Humanity’s Last Breath have essentially taken what they did on Abyssal and improved upon it. They’ve also widened their range, incorporating more creative ideas, such as an increased use of imposing synths, more composition choices based on mood and feeling, infrequent deployment of orchestration, and the occasional very effective inclusion of dark clean singing. On Välde teh band have pushed their unforgiving sound further into atmospheric and dissonant waters, making for a dark, bleak record that crushes the listener not only with the sheer weight of the guitars, but also with its grim atmospheres and forbidding moods.

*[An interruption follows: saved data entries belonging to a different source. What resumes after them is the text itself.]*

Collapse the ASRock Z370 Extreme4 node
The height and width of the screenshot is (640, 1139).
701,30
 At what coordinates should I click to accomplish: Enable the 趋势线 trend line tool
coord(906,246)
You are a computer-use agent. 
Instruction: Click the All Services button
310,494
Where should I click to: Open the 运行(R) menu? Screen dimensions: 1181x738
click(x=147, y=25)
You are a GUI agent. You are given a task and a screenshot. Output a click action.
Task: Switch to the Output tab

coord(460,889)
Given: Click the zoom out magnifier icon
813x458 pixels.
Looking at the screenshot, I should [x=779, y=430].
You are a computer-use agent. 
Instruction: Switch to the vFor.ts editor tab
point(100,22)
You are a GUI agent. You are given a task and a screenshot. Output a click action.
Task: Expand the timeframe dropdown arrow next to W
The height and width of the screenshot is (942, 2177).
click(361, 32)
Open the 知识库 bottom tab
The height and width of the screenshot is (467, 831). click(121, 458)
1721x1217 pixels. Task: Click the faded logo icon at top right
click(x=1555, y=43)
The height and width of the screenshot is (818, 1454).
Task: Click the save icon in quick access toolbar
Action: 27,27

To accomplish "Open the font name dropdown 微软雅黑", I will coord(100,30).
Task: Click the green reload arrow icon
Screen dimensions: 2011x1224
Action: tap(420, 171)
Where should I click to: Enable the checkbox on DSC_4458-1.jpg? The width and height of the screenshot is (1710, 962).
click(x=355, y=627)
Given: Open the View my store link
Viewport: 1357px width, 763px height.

Yep, Humanity’s Last Breath have taken things to the next level. Välde is colossally heavy, ridiculously so. Taken by itself, this doesn’t necessarily mean that an album full of that sort of material would hold the listener’s attention particularly well. The genius of Humanity’s Last Breath, however, is that they’re well aware of this, and have infected Välde with a corrupted blackened strain of nightmarish atmosphere that bleeds into almost everything on here.
Some of the elements on Välde sound seriously creepy, while others sound downright horrifying. If Abyssal had a cold, harsh, inhumanity to it, then Välde has taken this into the realms of pure demonic malevolence. This album is evil and wants to terrify you while simultaneously crushing you with guitars the size of continents. It’s a heady, intoxicating, frightening combination that makes for an impressively moreish album. Välde may be a horrifying nightmare, but it’s one that your can move your entire body to.
Essential listening, what more can I say?